WORK ITEM: Set down the data below from its first line to the line holding "MILA OMI (304, 1966)", inclusive; omit all pictures.

PROVIDED ENTRIES:
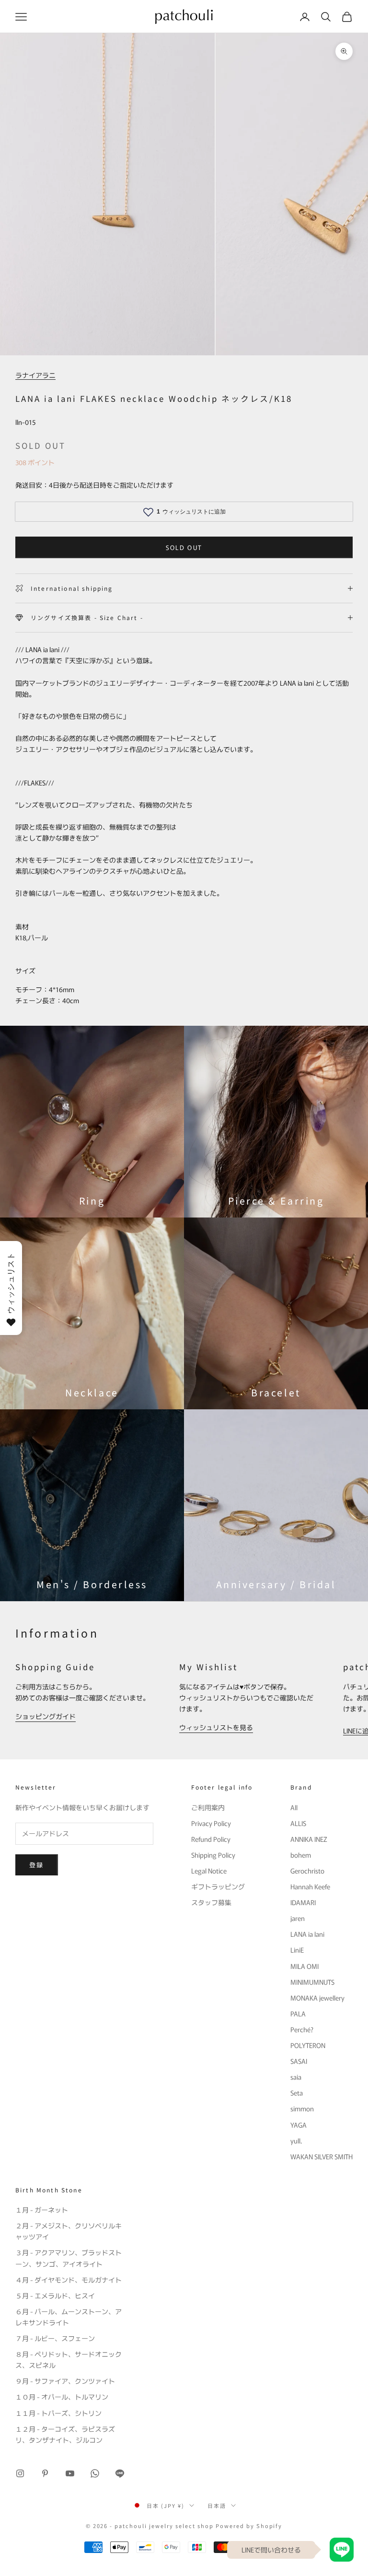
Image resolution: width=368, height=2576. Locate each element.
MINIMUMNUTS (312, 1982)
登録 (36, 1864)
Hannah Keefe (310, 1886)
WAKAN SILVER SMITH (321, 2156)
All (294, 1807)
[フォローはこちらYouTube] (70, 2473)
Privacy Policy (211, 1823)
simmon (302, 2108)
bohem (300, 1855)
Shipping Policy (213, 1855)
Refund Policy (210, 1839)
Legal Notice (209, 1870)
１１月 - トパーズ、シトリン (58, 2413)
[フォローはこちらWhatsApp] (95, 2473)
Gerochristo (307, 1870)
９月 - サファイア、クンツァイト (65, 2381)
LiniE (297, 1950)
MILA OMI (304, 1966)
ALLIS (298, 1823)
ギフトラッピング (218, 1886)
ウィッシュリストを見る (216, 1727)
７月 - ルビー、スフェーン (55, 2338)
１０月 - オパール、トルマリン (61, 2396)
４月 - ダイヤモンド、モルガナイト (68, 2279)
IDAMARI (303, 1902)
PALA (298, 2013)
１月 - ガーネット (41, 2209)
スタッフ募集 (211, 1902)
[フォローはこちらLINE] (120, 2473)
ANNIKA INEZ (308, 1839)
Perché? (301, 2029)
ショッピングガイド (45, 1716)
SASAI (298, 2061)
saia (295, 2077)
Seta (296, 2092)
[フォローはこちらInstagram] (20, 2473)
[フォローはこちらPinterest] (45, 2473)
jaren (297, 1918)
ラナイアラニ (35, 375)
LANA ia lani (307, 1934)
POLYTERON (307, 2045)
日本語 (216, 2505)
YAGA (298, 2125)
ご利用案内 (208, 1807)
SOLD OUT (184, 547)
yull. (296, 2140)
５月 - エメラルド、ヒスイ (55, 2295)
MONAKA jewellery (317, 1997)
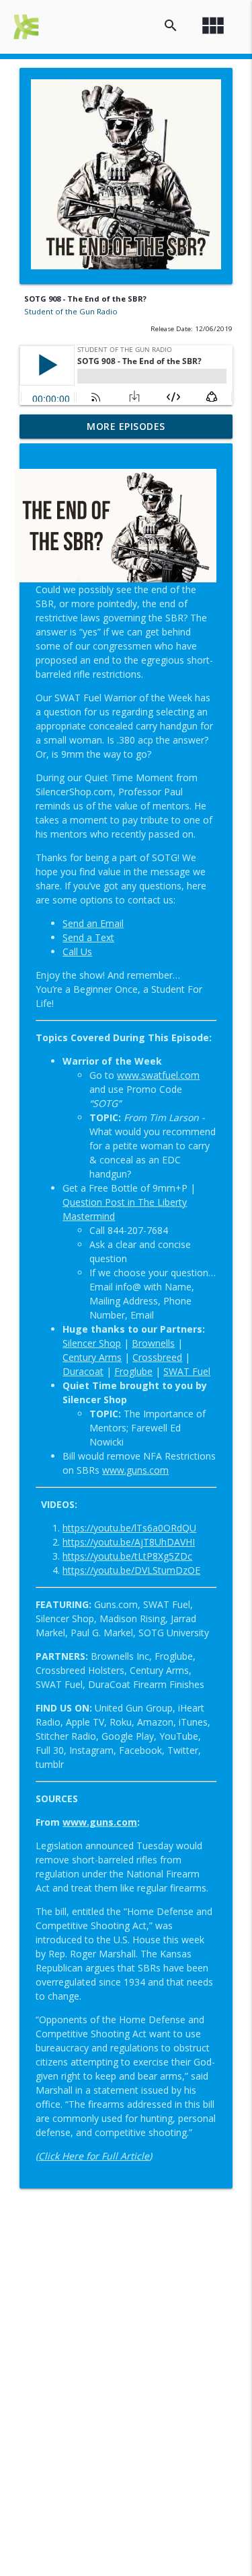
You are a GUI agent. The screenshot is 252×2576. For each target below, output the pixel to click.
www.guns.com (99, 1822)
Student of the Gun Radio (71, 311)
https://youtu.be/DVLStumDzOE (131, 1570)
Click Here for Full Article (93, 2155)
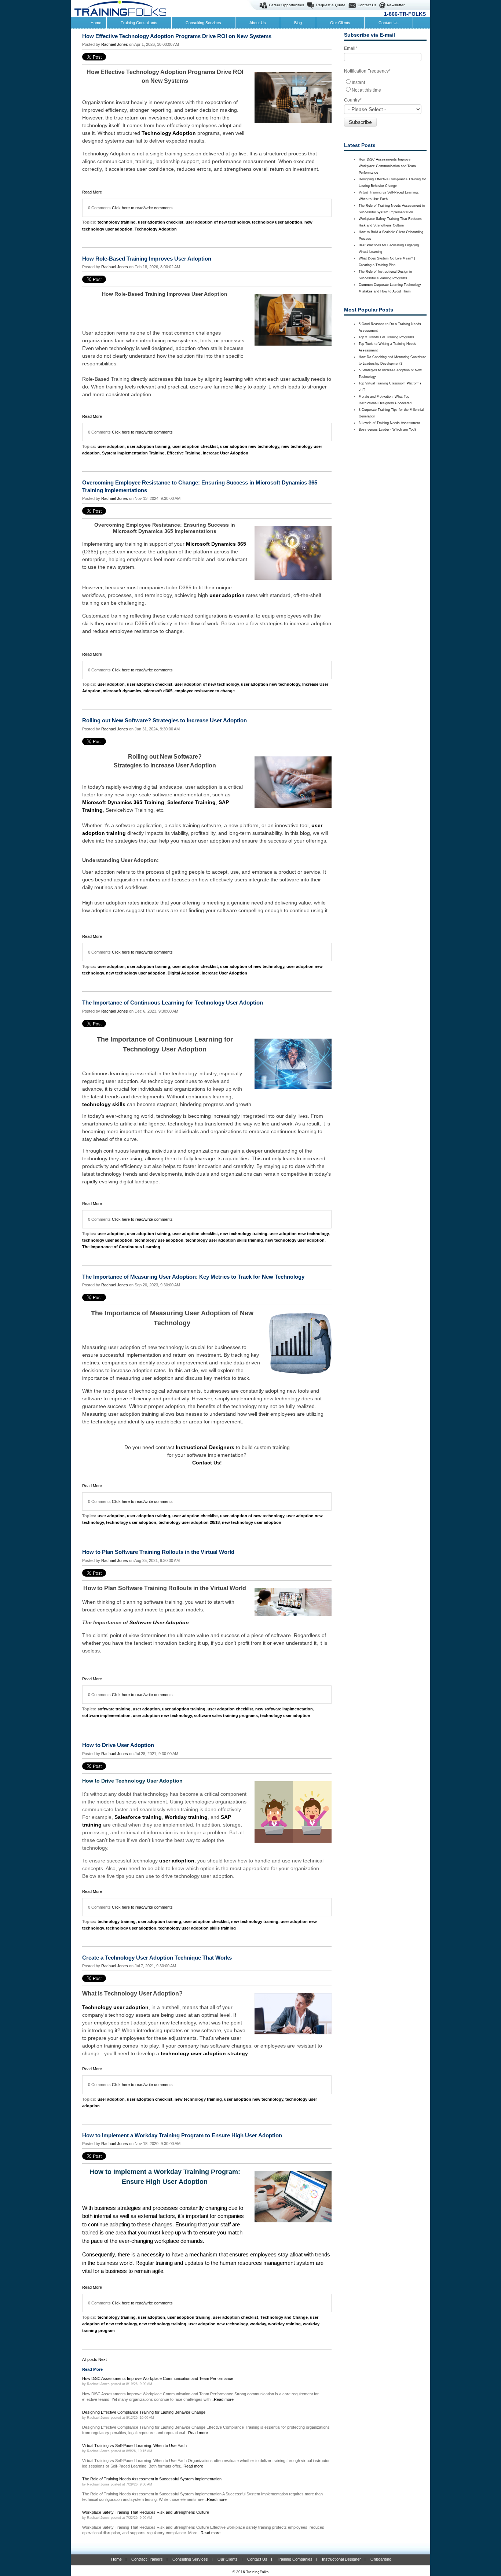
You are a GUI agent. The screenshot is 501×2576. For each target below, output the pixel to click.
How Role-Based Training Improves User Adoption (146, 258)
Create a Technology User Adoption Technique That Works (157, 1957)
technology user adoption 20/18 (189, 1522)
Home (116, 2559)
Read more (224, 2399)
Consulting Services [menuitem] (203, 23)
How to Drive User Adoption (118, 1745)
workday (258, 2324)
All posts (89, 2359)
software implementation (106, 1715)
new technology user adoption (135, 973)
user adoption (111, 446)
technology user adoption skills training (224, 1240)
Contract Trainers (147, 2559)
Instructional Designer (341, 2559)
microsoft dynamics (122, 691)
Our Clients (227, 2559)
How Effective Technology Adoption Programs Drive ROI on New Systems (176, 36)
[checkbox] (385, 85)
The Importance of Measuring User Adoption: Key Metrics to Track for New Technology (193, 1277)
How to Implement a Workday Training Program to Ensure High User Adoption (182, 2135)
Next (102, 2359)
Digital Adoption (184, 973)
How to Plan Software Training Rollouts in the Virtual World (158, 1552)
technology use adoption (159, 1240)
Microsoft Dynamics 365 (216, 544)
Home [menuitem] (96, 23)
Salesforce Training (191, 802)
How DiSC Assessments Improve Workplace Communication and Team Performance (387, 166)
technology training (117, 222)
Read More (92, 192)
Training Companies (294, 2559)
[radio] (385, 82)
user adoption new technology (249, 446)
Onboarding (380, 2559)
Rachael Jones (114, 44)
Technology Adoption (169, 133)
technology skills (104, 1104)
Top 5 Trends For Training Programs (386, 337)
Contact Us (367, 5)
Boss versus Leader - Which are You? (387, 429)
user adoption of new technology (218, 222)
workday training (284, 2324)
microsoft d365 (157, 691)
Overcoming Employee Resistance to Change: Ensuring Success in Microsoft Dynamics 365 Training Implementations (199, 486)
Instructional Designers (204, 1447)
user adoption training (148, 446)
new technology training (243, 1233)
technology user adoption (277, 222)
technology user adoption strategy (204, 2053)
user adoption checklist (160, 222)
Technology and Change (284, 2317)
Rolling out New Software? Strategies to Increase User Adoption (164, 720)
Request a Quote (330, 5)
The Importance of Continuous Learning (121, 1247)
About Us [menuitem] (257, 23)
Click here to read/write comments (142, 208)
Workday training (186, 1817)
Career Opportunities (286, 5)
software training (114, 1709)
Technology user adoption (115, 2007)
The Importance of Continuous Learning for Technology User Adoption (172, 1002)
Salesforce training (138, 1817)
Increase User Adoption (225, 453)
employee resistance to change (205, 691)
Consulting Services (190, 2559)
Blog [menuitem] (298, 23)
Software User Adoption (159, 1622)
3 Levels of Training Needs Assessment (389, 423)
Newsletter (396, 5)
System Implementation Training (133, 453)
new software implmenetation (284, 1709)
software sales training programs (226, 1715)
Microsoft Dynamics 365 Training (123, 802)
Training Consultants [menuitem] (139, 23)
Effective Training (184, 453)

RESPONSE TO THE TASK:
Image resolution: width=368, height=2576. Locate each element.
MINIMUMNUTS (312, 1982)
登録 (36, 1864)
Hannah Keefe (310, 1886)
WAKAN SILVER SMITH (321, 2156)
All (294, 1807)
[フォローはこちらYouTube] (70, 2473)
Privacy Policy (211, 1823)
simmon (302, 2108)
bohem (300, 1855)
Shipping Policy (213, 1855)
Refund Policy (210, 1839)
Legal Notice (209, 1870)
１１月 - トパーズ、シトリン (58, 2413)
[フォローはこちらWhatsApp] (95, 2473)
Gerochristo (307, 1870)
９月 - サファイア、クンツァイト (65, 2381)
LiniE (297, 1950)
MILA OMI (304, 1966)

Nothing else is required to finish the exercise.